26.03.2017
Détournement du ferry turc : le militant serait exécuté
2011-11-12 19:19:13
Yazdir

Le militant kurde qui a détourné un ferry turc transportant 24 personnes sur la mer de Marmara serait exécuté à la suite d’une opération suspecte, dénonce une organisation de défense des droits humains.

Le militant kurde, nommé Mensur Guzel, originaire de Diyarbakir, a été tué samedi 12 novembre dans des conditions non élucidées, 12 heures après le détournement.  Selon les autorités  et les medias turcs, des commandos de l'armée et de la police ont pris d'assaut le ferry à l'aube et tué le preneur d’otages.

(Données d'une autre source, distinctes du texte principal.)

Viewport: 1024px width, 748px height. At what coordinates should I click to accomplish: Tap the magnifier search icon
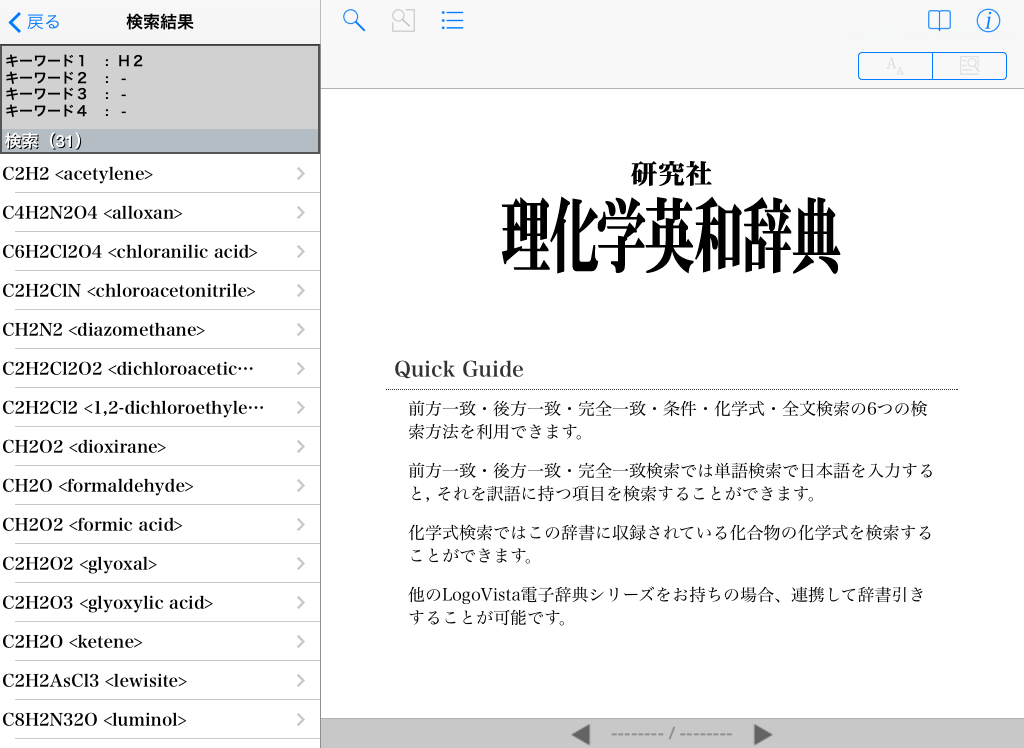coord(353,20)
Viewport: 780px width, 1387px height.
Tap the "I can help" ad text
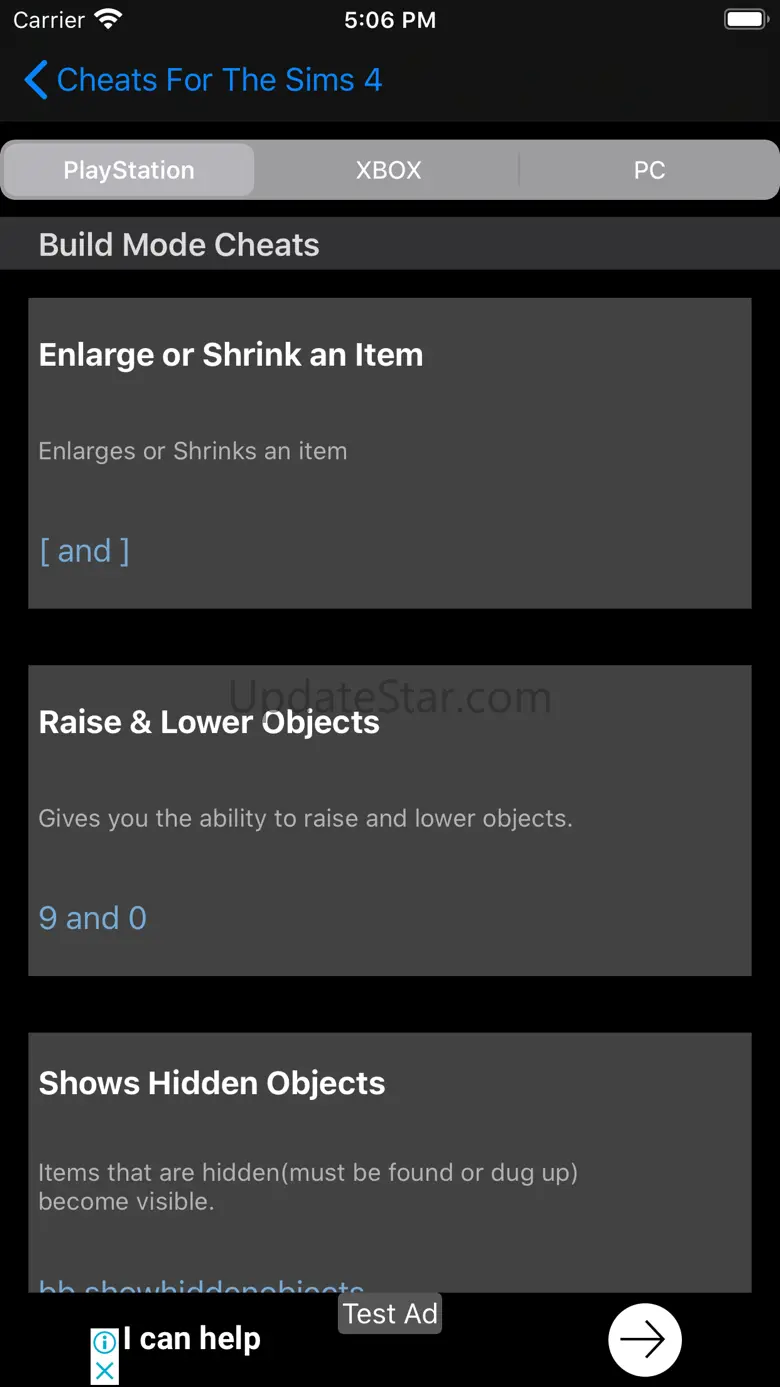(x=192, y=1339)
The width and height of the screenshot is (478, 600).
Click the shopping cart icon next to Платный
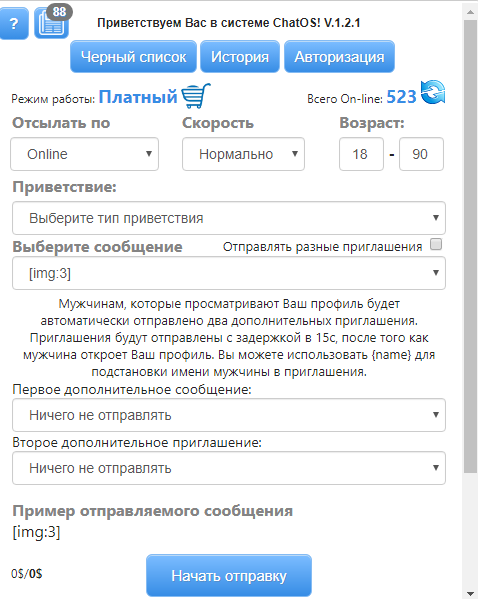(x=196, y=96)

Depuis vendredi soir, les responsables turcs font des déclarations contradictoires sur la prise en otage. Le gouverneur de Kocaeli, Ercan Topaca, a annoncé  que le militant ne transportait pas de bombe et il a même émis des doutes sur ses liens avec le PKK.

De son coté, le gouverneur d’Istanbul, Avni Mutlu, affirmé qu'un engin avait été trouvé sur le militant mais il a dit qu’il n’y a pas eu d’affrontement au cours de l’opération qui s’est soldé par la mort du militant kurde.  

Quelques heurs plus tard, le ministre de l'Intérieur Idris Naim Sahin a affirmé sur NTV que l'homme transportait « trois charges d'explosif de type A-4, de 450 grammes chacune, au milieu de bouteilles vides », qualifiant l’opération de « succès », sans le moindre détail sur le déroulement de cette opération suspecte.

Militant kurde était un soldat déserteur

Le militant kurde, né en 1984 à Kulp, dans la province de Diyarbakir, chef-lieu du Kurdistan de Turquie était un membre du Parti des travailleurs du Kurdistan (PKK), qui lutte depuis 30 ans contre le régime turc. Mensur Guzel avait déserté en juillet 2008 les rangs de l'armée pendant son service militaire obligatoire pour rejoindre le PKK.

Exécution extrajudiciaire

Pour la branche d’Istanbul de l’association des droits de l’homme (IHD), il s’agit d’une exécution extrajudiciaire, affirmant  que les autorités n’ont pas essayé de convaincre le militant avant de le tuer. « Cette intervention est contraire à la loi, au droit humain et au droit international » a dit Abdulbaki Boga, responsable de la branche d’Istanbul de cette association.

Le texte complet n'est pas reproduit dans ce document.